| Exercise |
Starting at the item that contains "You are a computer-use agent. The" and continuing through the last item, reproduce those lines with "Viewport" swapped for "Canvas" and everything else left as it is.

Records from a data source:
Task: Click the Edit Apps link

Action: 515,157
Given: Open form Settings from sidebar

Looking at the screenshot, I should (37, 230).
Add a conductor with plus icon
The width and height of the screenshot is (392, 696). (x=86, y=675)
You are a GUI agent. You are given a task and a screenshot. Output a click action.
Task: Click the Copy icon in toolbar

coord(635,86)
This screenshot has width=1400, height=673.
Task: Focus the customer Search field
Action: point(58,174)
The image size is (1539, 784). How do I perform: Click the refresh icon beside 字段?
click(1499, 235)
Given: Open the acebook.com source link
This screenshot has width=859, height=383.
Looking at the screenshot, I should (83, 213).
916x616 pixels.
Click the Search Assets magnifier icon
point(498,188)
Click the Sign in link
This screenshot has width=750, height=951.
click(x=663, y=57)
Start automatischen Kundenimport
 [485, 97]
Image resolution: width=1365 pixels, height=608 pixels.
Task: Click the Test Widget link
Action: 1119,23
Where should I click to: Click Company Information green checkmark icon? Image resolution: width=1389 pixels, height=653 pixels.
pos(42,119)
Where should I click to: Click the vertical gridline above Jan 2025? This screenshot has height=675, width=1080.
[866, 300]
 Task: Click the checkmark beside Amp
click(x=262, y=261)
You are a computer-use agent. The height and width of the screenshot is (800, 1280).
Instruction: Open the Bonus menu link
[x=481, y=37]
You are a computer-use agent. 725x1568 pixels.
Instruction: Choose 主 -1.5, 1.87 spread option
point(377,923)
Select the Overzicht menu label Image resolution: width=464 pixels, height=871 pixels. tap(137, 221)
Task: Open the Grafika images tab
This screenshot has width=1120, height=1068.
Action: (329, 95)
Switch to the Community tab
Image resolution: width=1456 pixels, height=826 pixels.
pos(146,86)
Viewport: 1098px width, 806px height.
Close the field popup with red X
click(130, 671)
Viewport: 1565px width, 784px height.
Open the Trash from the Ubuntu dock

| Problem solution |
You are a computer-use agent. The height and width of the screenshot is (800, 1280).
Instruction: Open the Bonus menu link
[x=481, y=37]
You are a computer-use agent. 725x1568 pixels.
Instruction: Choose 主 -1.5, 1.87 spread option
point(377,923)
Select the Overzicht menu label Image resolution: width=464 pixels, height=871 pixels. tap(137, 221)
Task: Open the Grafika images tab
This screenshot has width=1120, height=1068.
Action: (329, 95)
Switch to the Community tab
Image resolution: width=1456 pixels, height=826 pixels.
pos(146,86)
Canvas: 1098px width, 806px height.
Close the field popup with red X
click(130, 671)
Canvas: 1565px width, 784px height.
Open the Trash from the Ubuntu dock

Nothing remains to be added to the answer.